Die größte Strukturreform der Zweiten Republik

(Lesezeit 20 Minuten) Eine ausführliche Würdigung einer als Strukturreform getarnten Türschildreform, die einen billig schmeckenden parteipolitischen Nachgeschmack hinterlässt

„Das österreichische Gesundheitswesen zeigt das Bild beachtlicher Verschiedenheit durch unterschiedlichste Träger, wodurch eine überregionale Zusammenarbeit zugunsten von „Eigeninteressen“ behindert wird. […] Die Existenz so vieler Träger ist nicht geeignet, die Entwicklung eines rationellen, aufeinander abgestimmten und reibungslos funktionierenden Systems zu fördern. […] Zwischen intramuralem und extramuralem Bereich besteht eine scharfe Trennlinie. Es existieren Zweigleisigkeiten in der Arbeit von Spitälern und Ärzten in der Praxis.  […] Es gibt die steigende Tendenz der praktizierenden Ärzte, ihre Patienten in ein Spital einzuweisen – diese Tendenz wird unter anderem durch das Honorierungssystem gefördert. […] Die Vorsorge für die ärztliche Betreuung alter Menschen und chronisch Erkrankter ist im Allgemeinen unzulänglich.“

Und:

„Trotz verschiedenster Bemühungen um eine verstärkte Koordinierung und Angleichung der Interessen mussten wir feststellen, dass das österreichische Gesundheitssystem aufgrund seiner vielschichtigen Verwaltungsstruktur und dualen Finanzierung komplex und fragmentiert ist. […] Besonders die Aufteilung der Finanzierung von intra- und extramuralen Leistungen zwischen den Bundesländern und Sozialversicherungen kann die Betreuungskontinuität beeinträchtigen und zu Kostenverschiebungen führen.  Deshalb muss davon ausgegangen werden, dass zurzeit die Gesundheitsergebnisse innerhalb der Bevölkerung schlechter und die Gesamtkosten höher ausfallen, als dies in einem koordinierten System der Fall wäre.“

Zwischen diesen beiden Aussagen liegen fast 50 Jahre. Die erste stammt vom Regionalbüro für Europa der WHO ( „Besprechung des Spitalswesen in Österreich mit Empfehlung für künftige Entwicklungen“ Oktober 1969), die andere aus der „Effizienzanalyse des österreichischen Sozialversicherungs- und Gesundheitssystems“ der London School of Economics and Political Science (LSE 2017)

Gesammelte Daten
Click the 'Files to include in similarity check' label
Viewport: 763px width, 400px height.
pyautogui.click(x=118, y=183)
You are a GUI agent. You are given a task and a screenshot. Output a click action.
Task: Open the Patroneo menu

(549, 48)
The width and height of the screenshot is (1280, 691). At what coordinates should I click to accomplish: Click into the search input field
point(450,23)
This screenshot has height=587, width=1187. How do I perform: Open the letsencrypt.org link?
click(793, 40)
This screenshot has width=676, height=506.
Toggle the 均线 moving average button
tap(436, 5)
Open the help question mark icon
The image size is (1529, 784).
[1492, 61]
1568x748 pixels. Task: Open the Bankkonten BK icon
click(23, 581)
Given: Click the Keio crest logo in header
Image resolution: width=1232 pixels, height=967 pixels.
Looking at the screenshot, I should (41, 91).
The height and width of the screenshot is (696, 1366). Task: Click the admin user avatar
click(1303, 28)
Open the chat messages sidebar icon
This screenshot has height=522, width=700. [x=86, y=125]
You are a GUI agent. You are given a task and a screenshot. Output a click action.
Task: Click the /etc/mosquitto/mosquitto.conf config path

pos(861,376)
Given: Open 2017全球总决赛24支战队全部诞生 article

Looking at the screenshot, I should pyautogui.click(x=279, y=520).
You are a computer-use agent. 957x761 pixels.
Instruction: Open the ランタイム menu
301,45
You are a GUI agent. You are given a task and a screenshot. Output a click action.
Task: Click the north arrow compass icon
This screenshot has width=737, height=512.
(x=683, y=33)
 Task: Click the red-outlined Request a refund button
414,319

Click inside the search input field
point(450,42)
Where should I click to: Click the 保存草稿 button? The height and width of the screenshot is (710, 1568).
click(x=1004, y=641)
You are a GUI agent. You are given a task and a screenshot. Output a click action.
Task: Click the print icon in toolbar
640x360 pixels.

→ **ARBEITSAUFTRAG**:
Beantworten Sie mithilfe des Auszugs zum Gesundheitswesen diese Fragen:
1. Welche Lesezeit wird für den Beitrag angegeben?
2. Von welcher Stelle stammt die erste zitierte Aussage?
3. Wie viele Jahre liegen laut Auszug zwischen den beiden Aussagen?
Die gesammelten Daten werden hierfür nicht gebraucht.

→ **LÖSUNG**:
1. Für den Beitrag wird eine Lesezeit von 20 Minuten angegeben.
2. Die erste Aussage stammt vom Regionalbüro für Europa der WHO.
3. Zwischen den beiden Aussagen liegen fast 50 Jahre.